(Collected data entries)
··········

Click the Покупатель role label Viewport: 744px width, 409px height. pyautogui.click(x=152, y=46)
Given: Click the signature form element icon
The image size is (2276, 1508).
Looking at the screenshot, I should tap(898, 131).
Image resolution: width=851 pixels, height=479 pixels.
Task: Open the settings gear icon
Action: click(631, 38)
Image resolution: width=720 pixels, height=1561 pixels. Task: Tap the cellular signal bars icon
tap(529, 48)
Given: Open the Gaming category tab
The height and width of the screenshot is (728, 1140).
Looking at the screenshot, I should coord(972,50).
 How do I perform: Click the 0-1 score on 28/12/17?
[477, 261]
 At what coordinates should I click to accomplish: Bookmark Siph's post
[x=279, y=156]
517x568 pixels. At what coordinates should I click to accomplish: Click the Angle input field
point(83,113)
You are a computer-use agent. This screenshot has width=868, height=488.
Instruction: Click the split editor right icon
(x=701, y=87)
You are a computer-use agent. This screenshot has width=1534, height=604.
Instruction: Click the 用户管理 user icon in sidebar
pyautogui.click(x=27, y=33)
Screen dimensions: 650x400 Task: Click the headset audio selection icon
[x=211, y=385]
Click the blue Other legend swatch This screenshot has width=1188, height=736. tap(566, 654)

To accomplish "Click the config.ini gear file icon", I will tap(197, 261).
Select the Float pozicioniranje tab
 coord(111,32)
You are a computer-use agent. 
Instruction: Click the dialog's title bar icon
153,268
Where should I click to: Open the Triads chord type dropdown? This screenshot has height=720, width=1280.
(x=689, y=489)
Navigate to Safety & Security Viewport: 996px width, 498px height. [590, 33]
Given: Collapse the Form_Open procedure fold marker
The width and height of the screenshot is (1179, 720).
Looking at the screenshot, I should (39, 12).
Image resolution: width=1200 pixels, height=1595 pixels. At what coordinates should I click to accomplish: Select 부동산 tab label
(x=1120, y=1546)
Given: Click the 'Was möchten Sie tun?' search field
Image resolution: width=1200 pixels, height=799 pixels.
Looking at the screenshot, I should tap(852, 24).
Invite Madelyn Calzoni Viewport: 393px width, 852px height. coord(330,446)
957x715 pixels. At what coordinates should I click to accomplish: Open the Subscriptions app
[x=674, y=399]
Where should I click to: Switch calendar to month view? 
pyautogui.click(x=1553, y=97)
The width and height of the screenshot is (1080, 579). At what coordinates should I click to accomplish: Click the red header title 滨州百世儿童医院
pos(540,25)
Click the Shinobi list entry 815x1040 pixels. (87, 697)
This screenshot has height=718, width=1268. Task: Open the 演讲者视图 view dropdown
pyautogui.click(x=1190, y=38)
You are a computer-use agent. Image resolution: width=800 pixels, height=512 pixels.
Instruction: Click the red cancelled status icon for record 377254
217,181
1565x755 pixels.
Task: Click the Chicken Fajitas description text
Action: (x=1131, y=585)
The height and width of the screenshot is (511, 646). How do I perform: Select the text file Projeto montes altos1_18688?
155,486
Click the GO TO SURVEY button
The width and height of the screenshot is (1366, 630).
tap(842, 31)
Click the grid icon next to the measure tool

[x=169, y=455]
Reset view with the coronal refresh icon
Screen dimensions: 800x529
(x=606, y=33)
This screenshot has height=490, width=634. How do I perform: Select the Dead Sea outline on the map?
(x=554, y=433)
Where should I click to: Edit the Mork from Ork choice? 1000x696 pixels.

··········

*Task statement*: Report how many lines in this data include the string "Viewport", and nothing else.

*Task solution*: 3